Networking Groups And Young Lawyers: A Perfect Match

I think that a lot of times younger lawyers feel either (or both) that (i) networking groups are inappropriate to join at an early stage in their career, or (ii) they are too junior to start their own networking group.

However, I think that the best time to start one’s marketing efforts is at the beginning of your career — this, so that you get into the habit of marketing as part of everyday life. Indeed, I always wish that I had done exactly this myself, instead of waiting until I was 39 years old to try to bring in clients. Sigh….

And networking groups are no exception. There is no reason to wait.

One of my marketing threebies is to “Get Out And About,” and networking groups are a great way to do this. So how do you get started?

Below I have outlined a few ideas on how to create your own networking groups. Here goes:

First, think of the industry you practice in. Is it fashion?  Is it real estate?  Is it liquor and related goods?  Your networking group should be in your industry.

Second, think of a purpose for the group that is other than pure networking. This could be a hobby — you are a triathlete, you are someone who likes ballet, you like MMA, you like to race cars, you like movies, you like paintball, you like knitting, basket-weaving, or skiing — or just going out on the town and staying out all night.

Third, see if you know someone who is, well, it’s hard to say this subtly, cooler than you. Someone who will draw in others. Reach out to her first. See if she will join your group. If yes, this is a great beginning.

Fourth, once it is you and this other person, you have a team. That will make it easier to get others in the group.

Fifth, once you get a base group — probably five is about the minimum — set the ground rules, as to who is paying (usually costs are split equally), what you generally will be doing, how often you will get together, how additional people can get in the group, etc. Also — hard to be subtle here either — you probably don’t want other competitor lawyers in the group and you should make that known.

Sixth, make clear that there are two purposes for the group. One is to have a good time in the hobby or other interest you all have. The other is to network and support each other. There is no reason to be subtle here either.

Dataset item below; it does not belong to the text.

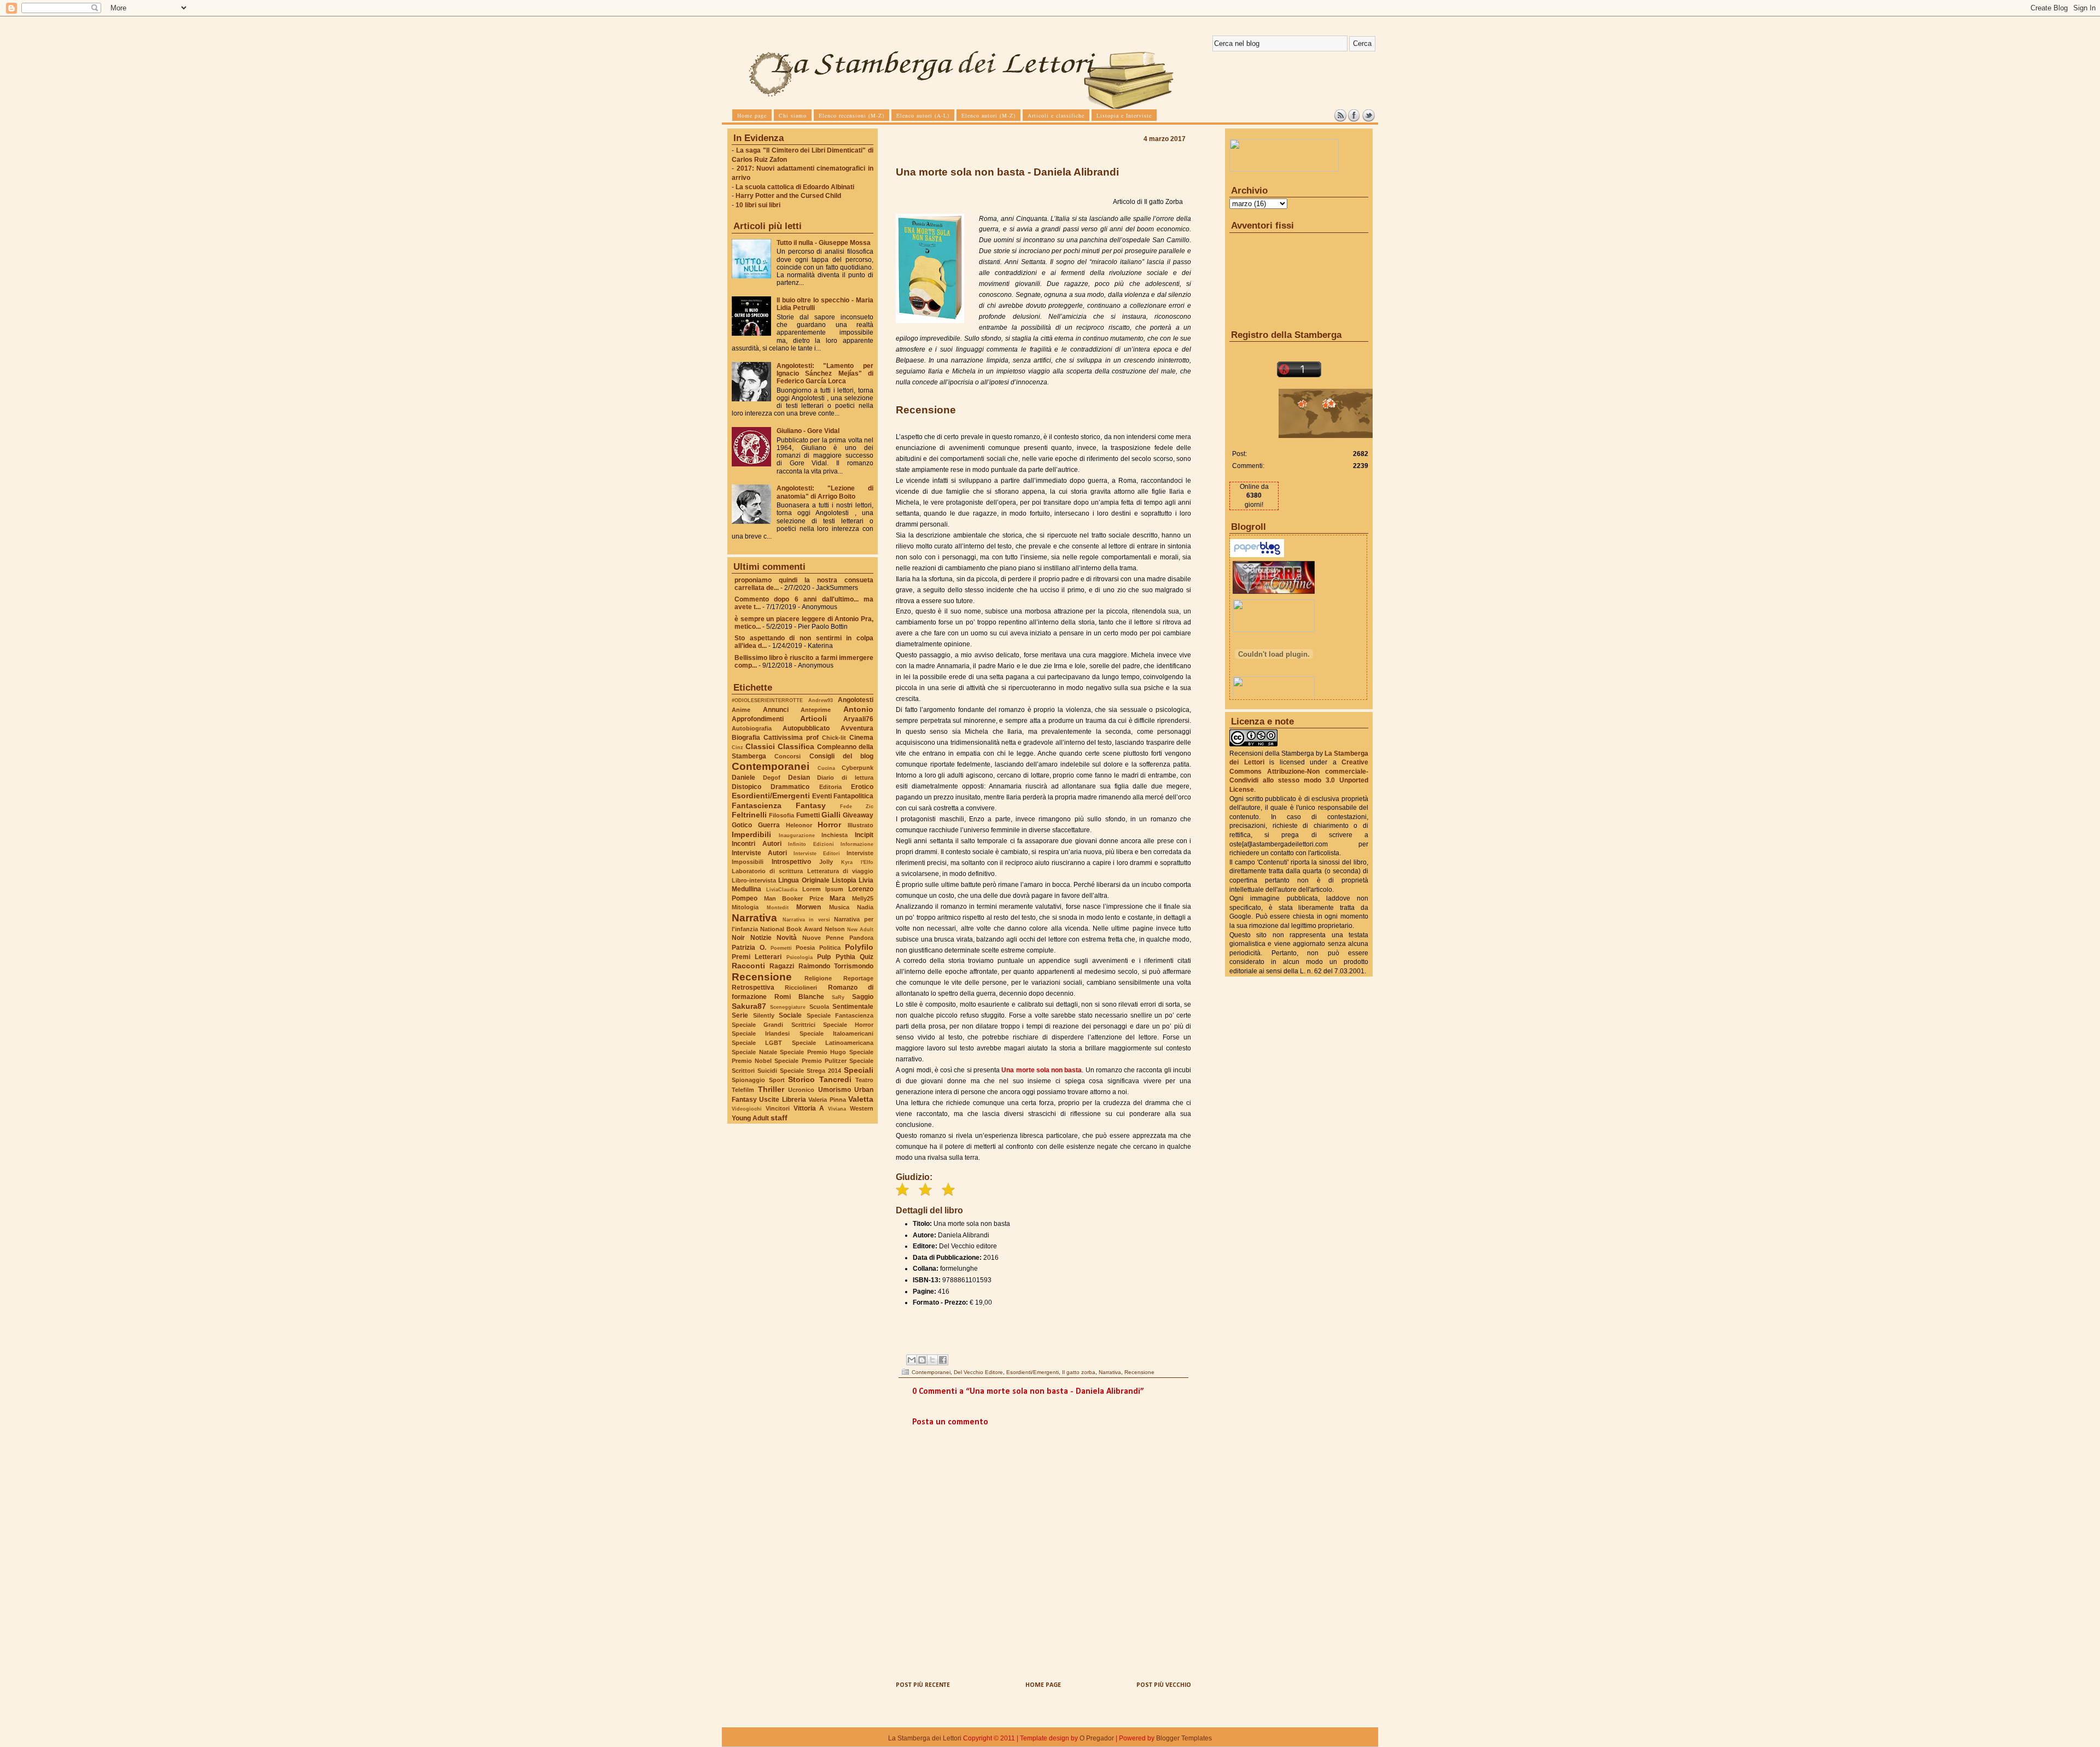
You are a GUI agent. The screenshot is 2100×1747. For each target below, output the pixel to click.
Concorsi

Seventh, make sure the first event is a success.

Finally, here is a story from one of my junior associates who has set up his own networking group, which he did on his own in his first year here:

I formed the group after talking to a couple of friends working in the real estate industry about the value of building relationships early on in our careers. We all noticed that the successes of many of those senior to us could usually be traced back to relationships that started well before anyone was in a decision-making position, and we decided to all put the effort in (easier said than done as time goes on) to stick together as we grow in our careers. Since the purpose of the group is to build valuable relationships, we have two goals: (i) to keep the group small (only adding a member when someone thinks they’ve found someone who will actively contribute to the group) and (ii) to make sure that anyone who joins the group is a good “fit” so we’ll all actually hang out.